Quelles seront les conséquences de l’élection de Donald Trump sur la politique étrangère états-unienne ? 

À l’échelle mondiale globale, les États-Unis exerceront leur pouvoir différemment avec Donald Trump : ils ne voudront plus être un modèle de multilatéralisme, mais apparaître comme une superpuissance qui fait peur et adopte une politique étrangère transactionnelle. Et ce, alors que la place des États-Unis est de plus en plus contestée (BRICS+, etc.). Un changement par rapport à 2016 : les grands patrons qui ont financé la campagne de Donald Trump vont prendre les postes dans l’administration. Y aura-t-il des dirigeants de Space X au Pentagone ? Des milliardaires comme Scott Bessent (patron de fonds spéculatifs) au ministère du Trésor (lequel joue un rôle dans l’imposition de sanctions contre la Russie) ?

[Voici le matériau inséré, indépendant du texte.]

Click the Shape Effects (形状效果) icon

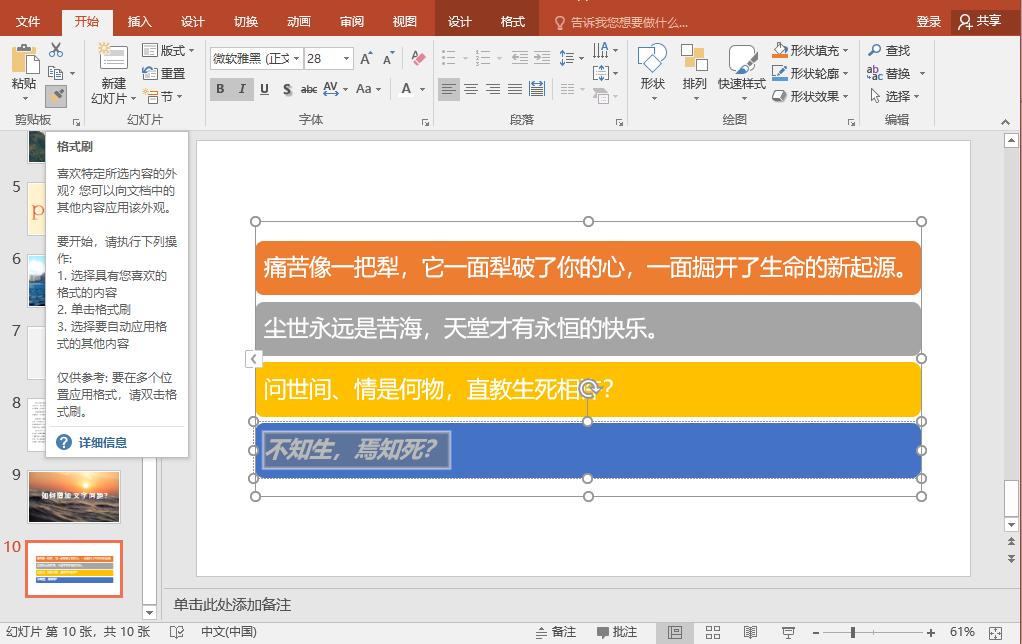[x=812, y=98]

Il faut être clair : la promesse de désengager l’armée américaine ou le soutien militaire américain dans plusieurs régions du monde n’est pas synonyme de paix dans le monde. En Europe, le sort de l’Ukraine est très incertain. Pour Donald Trump, l’OTAN n’est pas une instance de solidarité face aux conflits mais une organisation qui permet à ses membres de bénéficier de la protection américaine à moindre coût. J.D. Vance menace déjà les Européens d’un désengagement de l’OTAN s’ils décident de réguler X ou surtaxer les voitures Tesla.

L’Europe sera-t-elle capable de s’entendre sur les plans militaire comme commercial ? Rien n’est moins sûr. D’une part, Donald Trump compte des alliés en Europe, d’autre part, il n’existe pas de politique étrangère européenne, ni de défense européenne, ou encore d’Europe de l’armement. Le premier mandat de Donald Trump est un précédent raté d’unité européenne.

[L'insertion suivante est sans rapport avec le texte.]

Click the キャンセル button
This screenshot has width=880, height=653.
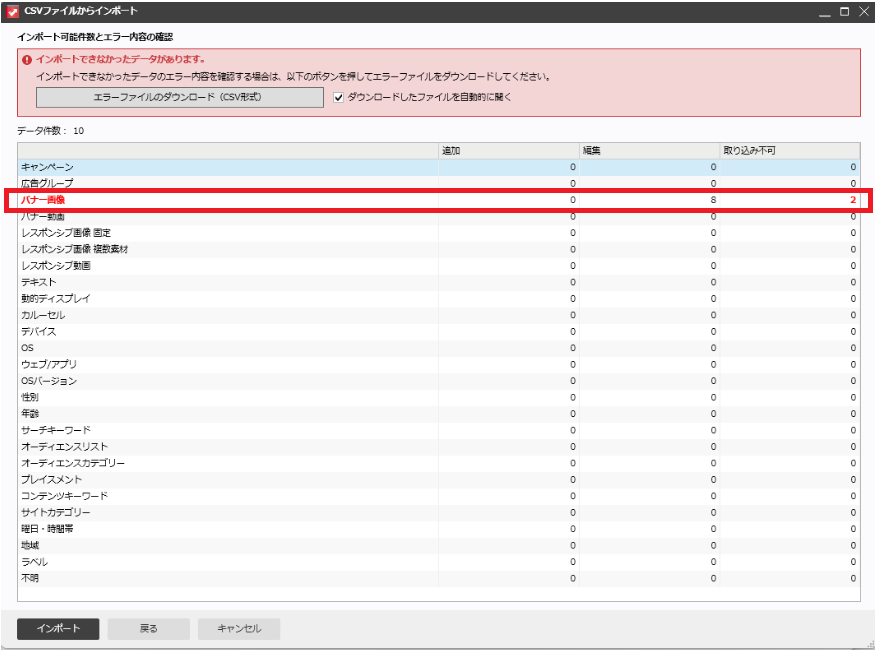tap(239, 629)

En matière commerciale, serons-nous solidaires si Donald Trump décide de surtaxer les voitures allemandes ? Comment riposterons-nous à des droits de douane de de 10 à 20 % ? Nous n’avons pas réussi à nous entendre face au protectionnisme de Joe Biden, qu’en sera-t-il demain ?

Et comment peser dans la compétition stratégique entre les États-Unis et la Chine ? La Chine va considérer l’Europe comme un marché de repli si les États-Unis surtaxent les produits chinois, et elle ne va pas seulement réorienter ses exportations. Elle pourrait également réduire ses importations. Le déficit commercial européen pourrait donc s’aggraver avec Pékin. Et Donald Trump va demander aux Européens qu’ils condamnent les politiques de surproduction chinoises (« donnant-donnant »).

Quelles seront les répercussions de ces élections générales sur les droits des femmes aux États-Unis ? 

Le fait que Kamala Harris ait misé sur le droit à l’avortement a limité les dégâts dans sa campagne, et les référendums sur le sujet ont très majoritairement confirmé ce droit au niveau local. Les conséquences d’une présidence Trump II seront catastrophiques pour les femmes parce que l’écosystème Trump est dans une dynamique de revanche sur #MeToo et le Women’s Marches et parce qu’il ne s’agit pas seulement, par antiféminisme, de revenir sur les acquis en termes d’égalité, mais de promouvoir une politique profondément misogyne. J.D. Vance, le futur vice-président, estime que les femmes qui n’ont pas d’enfant sont inutiles, et qu’il faudrait les taxer davantage. Dans le logiciel MAGA, le droit à l’avortement conditionne l’autonomie des femmes : il faut donc le supprimer. On peut s’attendre à des lois fédérales restrictives en la matière ou au déterrage de la loi Comstock, du XIXe siècle, qui reviendrait à interdire l’avortement au niveau national. La procréation médicalement assistée (PMA), la contraception sont aussi menacées, et la crise sanitaire provoquée par l’arrêt Dobbs de la Cour suprême de 2022 ne pourra que s’aggraver. La lutte contre les discriminations, contre les études de genre à l’université, la persécution des féministes : on peut s’attendre à tout.